Pastor Steven L Anderson

A meeting between members of the LGBTI community and Minister of Home Affairs Malusi Gigaba about kill-the-gays pastor Steven Anderson has been postponed at the last minute.

The meeting was set to take place today (Monday) in Pretoria and would have included SA Human Rights Commission (SAHRC) Chairman Lawrence Mushwana and the creators of the petition opposing Anderson’s “soulwinning” trip to South Africa in September.

The petition urges the government to bar Anderson from entering South Africa. While the minister last week claimed he was powerless to stop the preacher, the meeting had offered hope that something could be done. A press conference was also scheduled to be held after the meeting.

This morning, however, the department announced that the meeting had been postponed “due to unforeseen circumstances”.

Hendrik Baird, GaySA Radio Station Manager, who initiated the petition, said he was told that the postponement was due to the minister not feeling well.

“I was discouraged at the cancellation,” he admitted, but still believes that a meeting will take place.

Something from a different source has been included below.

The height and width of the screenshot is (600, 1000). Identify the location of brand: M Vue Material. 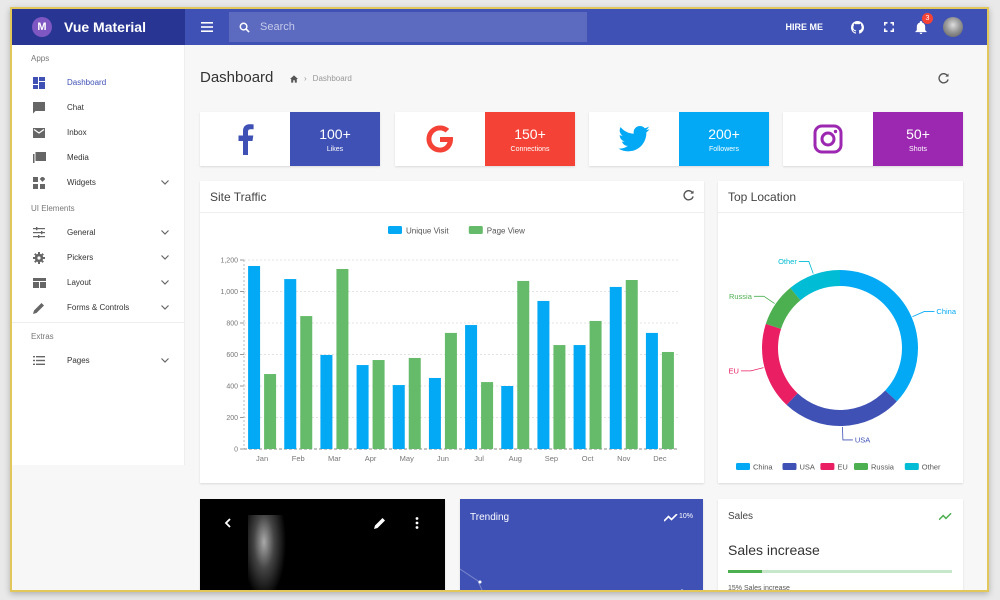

“I am very positive that we will get a result and we will achieve our aim,” said Baird. “It has also given us some breathing space to put together a more comprehensive submission to the SAHRC, which will further strengthen our case,” he added.

Home Affairs spokesperson Thabo Mokgola told Mambaonline that a new date for a meeting “will be communicated soon”.

The claim by Home Affairs that it cannot stop Anderson has been disputed by Coenie Kukkuk, GaySA Radio’s legal counsel in the matter.

He’s pointed out that in terms of Section 29 (1) (d) of the Immigration Act, the minister “has every right and power to prohibit” Anderson and his group from entering South Africa on the grounds of “advocating the practice of racial hatred or social violence”.

In the meantime, Kukkuk has urged members of the LGBTI community to file complaints with the SA Human Rights Commission against Anderson’s visit to strengthen the case against him. A complaint form can be downloaded here.

Anderson, who heads up Tempe’s Faithful Word Baptist Church, has stated that killing gay people would free the world from the AIDS epidemic. “…if you executed the homos like God recommends, you wouldn’t have all this AIDS running rampant,” he said in 2014.

Most recently, Anderson praised the slaughter of 49 (at first thought to be 50) people at the Pulse gay nightclub in Orlando. “The good news is that there’s 50 less paedophiles in this world, because, you know, these homosexuals are a bunch of disgusting perverts and paedophiles,” he proclaimed in a YouTube video the day after the massacre.

He has also continued to state his belief that governments must execute gay people.